На фоне книг, созданных приверженцами этой художественной веры, произведения Джеймса совсем не кажутся беспросветно пессимистическими, а их элегичная тональность скрадывается полутонами, которыми он владел как мало кто другой в литературе той эпохи, и, главное, никогда ему не изменявшим ощущением эстетической меры. Новейшими интерпретаторами Джеймса немало написано о его объективной близости к философии экзистенциализма и даже к литературе абсурда. Для таких предположений есть определенная почва. Тем не менее они все-таки по преимуществу — домыслы. Джеймс был человеком своего времени, хотя и остался далек от присущего этому времени увлечения позитивизмом, как и от пламенных верований в неотменимость прогресса. Писателем рубежа XIX–XX столетий его делает очень сильное, хотя почти никогда открыто не прорывающееся ощущение ужаса будничности, обращающей в прах все усилия вырваться из ее вязкой тины, и чувство трагизма жизни, в которой пошлость всегда торжествует над поэзией. И век спустя из литературы не исчезла та же самая тональность, как не стали архаичными способы, при помощи которых она была воплощена художниками, нашедшими ее и считавшими, что именно ею всего точнее можно выразить современное ощущение мира.
Уже одного этого обстоятельства было бы достаточно, чтобы прекратились порою еще возникающие разговоры об устарелости Джеймса, который, сыграв свою роль в деле радикального обновления литературы, начинавшегося при его жизни, затем безнадежно отстал от времени.

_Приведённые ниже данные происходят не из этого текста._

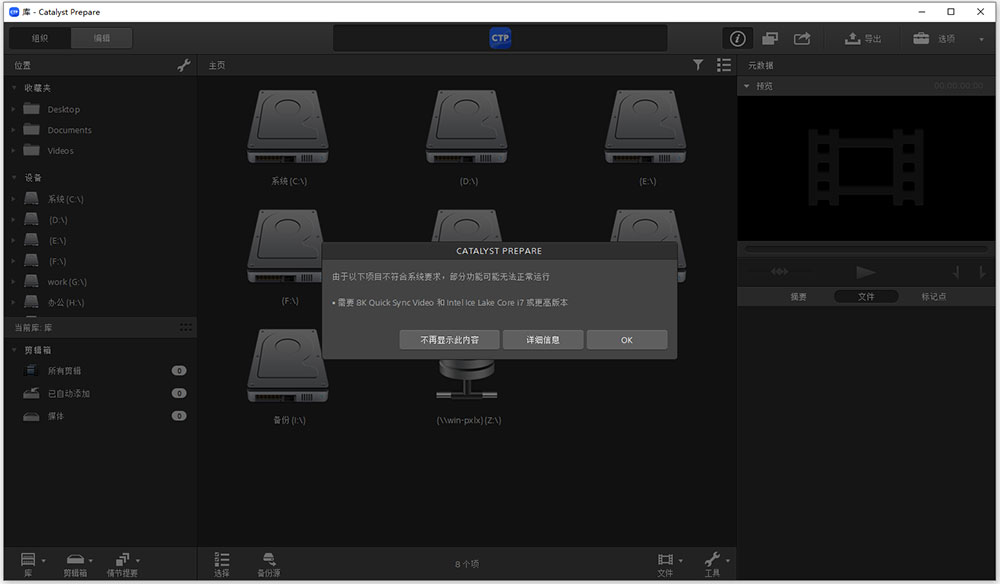Click the share icon in top toolbar

tap(802, 39)
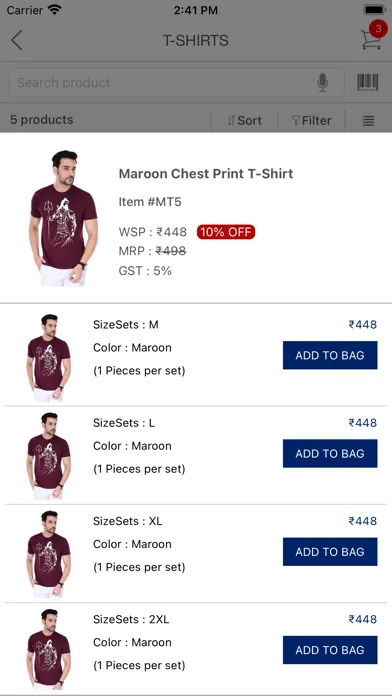Tap the back arrow icon
The width and height of the screenshot is (392, 696).
pyautogui.click(x=16, y=40)
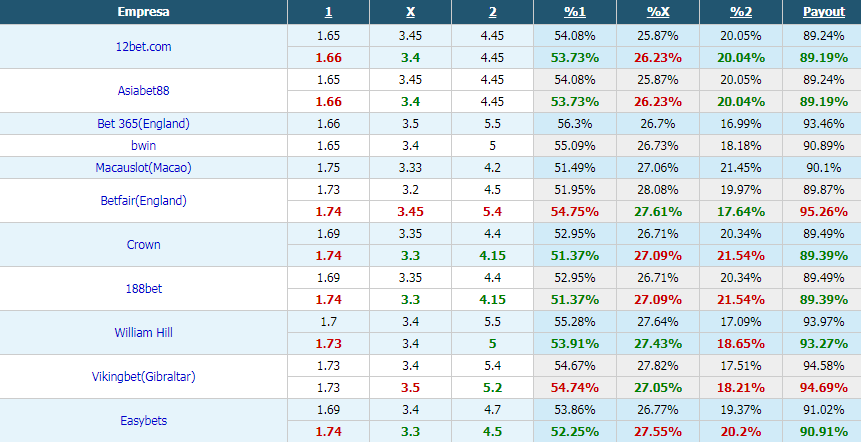The image size is (861, 442).
Task: Open the 188bet bookmaker link
Action: pos(143,288)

Назвать такие суждения предвзятыми, и только, значило бы упростить существо дела. Джеймс, разумеется, не стал романистом на все времена и тем каноническим образцом, на который вольно или невольно оглядываются все идущие следом. Но он никогда и не притязал на подобное положение в искусстве. Он был писателем особого типа — одним из тех немногих, для кого творческий эксперимент становится призванием, пусть даже эти опыты долго не приносят по-настоящему зрелых плодов, уже не говоря о славе. Такие писатели живут ожиданием художественного открытия, пусть не ценимого современниками, а потомками воспринимаемого просто как напрашивающийся, самоочевидный шаг, так что совершенно непонятны муки и сомнения того, кто этот шаг в конце концов сделал. История редко бывает к ним справедлива, однако литературе они необходимы до тех пор, пока в ней продолжается описанная Тыняновым борьба за новое зрение, — и необходимы в особенности, когда эта борьба принимает напряженность, свидетельствуя о том, что в литературной эволюции вот-вот свершится нечто, обладающее реальной важностью на десятилетия вперед. Как бы ни относиться к написанному Джеймсом, он остается примером такого рода подвижничества, которым, быть может, и жива литература.